QUELL-CV is a randomised, double-blind, placebo-controlled, dose-ranging study enrolling approximately 160 adults with obesity, a high-sensitivity C-reactive protein level above 3 mg/L, and at least one additional cardiovascular risk factor. Participants are randomised equally across four arms: placebo and BGE-102 at 30 mg, 60 mg, or 90 mg once daily, each taken orally for 12 weeks. The primary endpoint is the percentage change from baseline in hsCRP, with secondary measures including the proportion of participants achieving hsCRP normalisation below 2 mg/L, alongside broader inflammatory, cardiometabolic, and imaging biomarkers.
Phase 1 data and mechanistic rationale
BioAge reported Phase 1 single- and multiple-ascending-dose results earlier in 2026, in which BGE-102 achieved median hsCRP reductions of 86% at both the 60 mg and 120 mg once-daily doses in participants with obesity and elevated inflammation. Between 87% and 93% of participants on active treatment achieved hsCRP normalisation. The drug also reduced IL-6 and fibrinogen, two additional markers linked to atherothrombotic risk. No serious adverse events were reported, and no participants discontinued due to treatment-related adverse events.
NLRP3 is an inflammasome component that drives chronic low-grade inflammation associated with ageing, cardiovascular disease, and metabolic dysfunction. Inhibiting it orally is considered a meaningful challenge; a number of earlier investigational compounds have struggled with selectivity or bioavailability. BioAge's compound is also described as brain-penetrant, a property the company says is supported by cerebrospinal fluid exposure at or above the IC90 threshold for IL-1beta inhibition, though the clinical significance of CNS penetration for a cardiovascular indication remains to be established.
Chief medical officer Paul Rubin said the trial is designed to characterise the dose-response relationship across three oral dose levels and to assess effects on an expanded set of inflammatory and metabolic biomarkers, noting that hsCRP is among the most predictive biomarkers of cardiovascular risk.
Competitive landscape and broader programme
The NLRP3 inhibitor field has attracted significant interest from both large pharmaceutical companies and specialist biotechs. Novartis's canakinumab, an injectable anti-IL-1beta antibody, demonstrated cardiovascular event reduction in the CANTOS trial but never achieved commercial traction partly due to its injectable format and infection risk.

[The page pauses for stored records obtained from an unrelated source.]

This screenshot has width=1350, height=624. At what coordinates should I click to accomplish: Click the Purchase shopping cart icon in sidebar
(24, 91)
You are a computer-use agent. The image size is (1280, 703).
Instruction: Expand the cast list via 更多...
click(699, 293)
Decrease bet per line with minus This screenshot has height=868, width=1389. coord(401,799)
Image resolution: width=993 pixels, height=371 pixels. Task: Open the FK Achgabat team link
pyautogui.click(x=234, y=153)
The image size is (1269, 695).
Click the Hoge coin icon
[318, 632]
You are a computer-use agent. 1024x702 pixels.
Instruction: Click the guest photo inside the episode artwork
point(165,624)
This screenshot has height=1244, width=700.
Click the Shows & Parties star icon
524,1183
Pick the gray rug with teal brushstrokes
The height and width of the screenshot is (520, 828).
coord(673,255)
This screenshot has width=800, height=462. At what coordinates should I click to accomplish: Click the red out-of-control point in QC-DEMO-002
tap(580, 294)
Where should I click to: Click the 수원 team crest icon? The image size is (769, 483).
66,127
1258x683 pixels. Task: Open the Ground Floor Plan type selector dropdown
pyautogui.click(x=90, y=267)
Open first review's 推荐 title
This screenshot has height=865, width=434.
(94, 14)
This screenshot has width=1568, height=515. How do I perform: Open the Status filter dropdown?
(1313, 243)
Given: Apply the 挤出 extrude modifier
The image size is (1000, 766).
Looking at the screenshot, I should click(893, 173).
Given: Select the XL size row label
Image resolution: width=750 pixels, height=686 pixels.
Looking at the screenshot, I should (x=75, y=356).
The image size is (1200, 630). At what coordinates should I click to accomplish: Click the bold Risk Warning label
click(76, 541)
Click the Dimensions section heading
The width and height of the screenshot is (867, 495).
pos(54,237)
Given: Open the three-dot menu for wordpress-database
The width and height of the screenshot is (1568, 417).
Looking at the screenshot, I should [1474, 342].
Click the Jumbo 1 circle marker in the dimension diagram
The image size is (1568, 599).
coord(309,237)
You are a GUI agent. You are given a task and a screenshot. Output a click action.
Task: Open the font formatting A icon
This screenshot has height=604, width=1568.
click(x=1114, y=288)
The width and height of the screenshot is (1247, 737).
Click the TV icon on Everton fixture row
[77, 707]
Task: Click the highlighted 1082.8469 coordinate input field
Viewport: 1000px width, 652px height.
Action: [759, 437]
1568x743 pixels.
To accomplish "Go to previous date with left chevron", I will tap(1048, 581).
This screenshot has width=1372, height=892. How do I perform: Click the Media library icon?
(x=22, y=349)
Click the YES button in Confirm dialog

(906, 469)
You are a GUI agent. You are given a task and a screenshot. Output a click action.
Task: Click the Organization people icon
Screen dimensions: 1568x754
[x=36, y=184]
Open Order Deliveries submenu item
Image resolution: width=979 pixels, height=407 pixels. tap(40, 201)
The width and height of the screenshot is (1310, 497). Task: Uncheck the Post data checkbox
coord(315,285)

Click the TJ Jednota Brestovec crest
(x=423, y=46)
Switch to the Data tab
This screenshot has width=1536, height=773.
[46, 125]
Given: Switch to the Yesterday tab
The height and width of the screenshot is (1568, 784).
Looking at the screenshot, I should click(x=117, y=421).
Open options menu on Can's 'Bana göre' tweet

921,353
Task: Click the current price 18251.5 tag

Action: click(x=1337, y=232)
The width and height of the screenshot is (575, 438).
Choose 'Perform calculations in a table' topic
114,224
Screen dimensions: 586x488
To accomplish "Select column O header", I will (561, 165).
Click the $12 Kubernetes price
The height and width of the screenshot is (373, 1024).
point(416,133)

An oral agent showing comparable inflammation reduction could address a gap that canakinumab could not fill, though QUELL-CV is a biomarker-driven proof-of-concept study and cardiovascular event reduction would require a substantially larger and longer outcomes trial.
Beyond QUELL-CV, BioAge plans to initiate a Phase 1b/2a study of BGE-102 in diabetic macular edema around mid-2026, with results anticipated in mid-2027. NLRP3 activation has been identified as a driver of several inflammation-related retinal conditions, and a positive signal in that indication would expand the compound's commercial addressable market considerably.
CEO Kristen Fortney said she believes an oral therapy addressing cardiovascular inflammation could replicate the impact statins had on lipid management, though that comparison carries significant commercial ambition that the Phase 2 data will need to begin substantiating. The company's stock trades on Nasdaq under the ticker BIOA.